Tuesday, July 04, 2006

Rochy and beyond #3

I knew that there were irrigation channels in the north of our state. Unless you are particularly interested, leave now, but then knowledge is never a burden.

I was interested to know how they worked. It would seem that there are three classes of channels. Big ones, medium ones and small ones. Stepmother lives on the edge of medium one which borders their four acres. Apart from cold water at their kitchen sink which comes from a tank, all their house water is from the channel. It is pumped by their pump to a tank where it is chemically treated and then into the house. It is clear and you can't tell the difference from the tank water. For this, they pay a set fee for household and garden water from the channel. The fee is calculated on averages.

In the winter, the supply to the channel is turned off but the water that remains in their channel stays there for their use. Given how little water that there is in the Campaspie River, I think their channel is supplied from the Murray River.

There is a lock at the corner of the property, although it is only a few inches of fall.
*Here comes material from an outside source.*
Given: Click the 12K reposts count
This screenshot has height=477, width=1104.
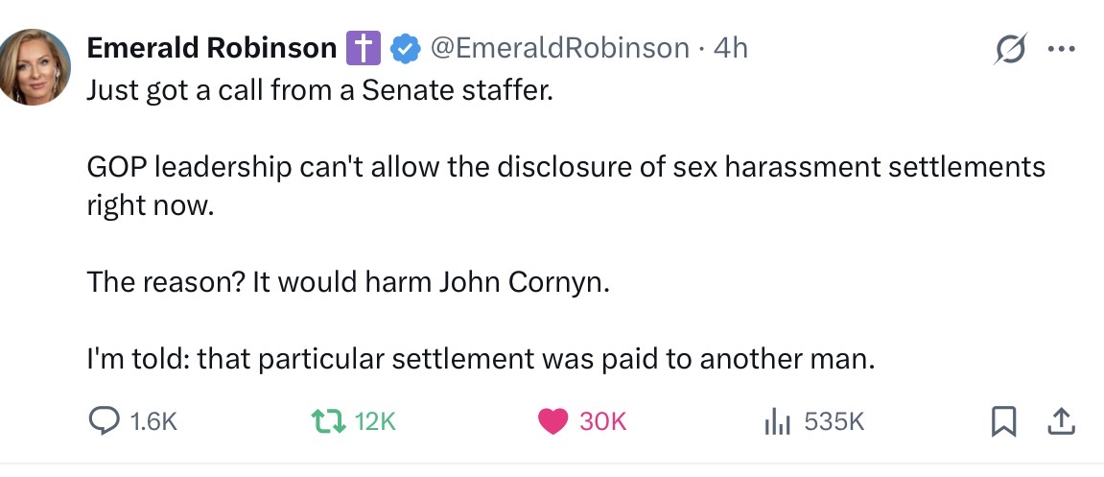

As well as their domestic water, they also pay a flood fee. They are allowed to flood their pasture, maybe three acres, six times a year, obviously in the dry summer/autumn months. The fee for this is also calculated on averages as their property is small. It is not worth the department's expense to monitor it. Larger properties have water wheel to measure the flow.

The border of their paddock area has small levy banks to contain the water. The water stays within the paddock area. The lift up gate is opened and for the first watering, it may take six hours of flow to get a couple of inches of water over the paddock. After the first water and the cracks are filled in, it may only take three hours the next time.

My step mother and her partner extracting all this water is a bit of an issue. Multiply by the number of farms, most extracting a lot more water from the Murray, well, one can understand why the river level in the Murray is so low.

I think it is the Campaspie River that feeds Lake Eppalock. Campaspie River is like a dirty drain with little flow. No wonder Lake Eppalock is now officially dry.

I think this water channel thing is all a wee bit wrong and there is a need to step back, in spite of the government spending mega dollars to cover the channels in, to reduce evaporation.

2 comments:

  1. I visited Lake Eppalock back in May. We used to have a caravan there when I was a kid, some summers it was full, others it was empty, or so I thought. I really thought I had seen it empty, just shows how much I knew. What a sorry excuse for a puddle it is.

    Oh, and I think the irrigation channels in that part of the state are fed from the Goulburn and Broken catchments (Waranga Basin, Lake Mokoan, Goulburn Wier etc) and not the Murray. In that case the water would need to flow up hill ;-), so they send it cross-country following a contour instead.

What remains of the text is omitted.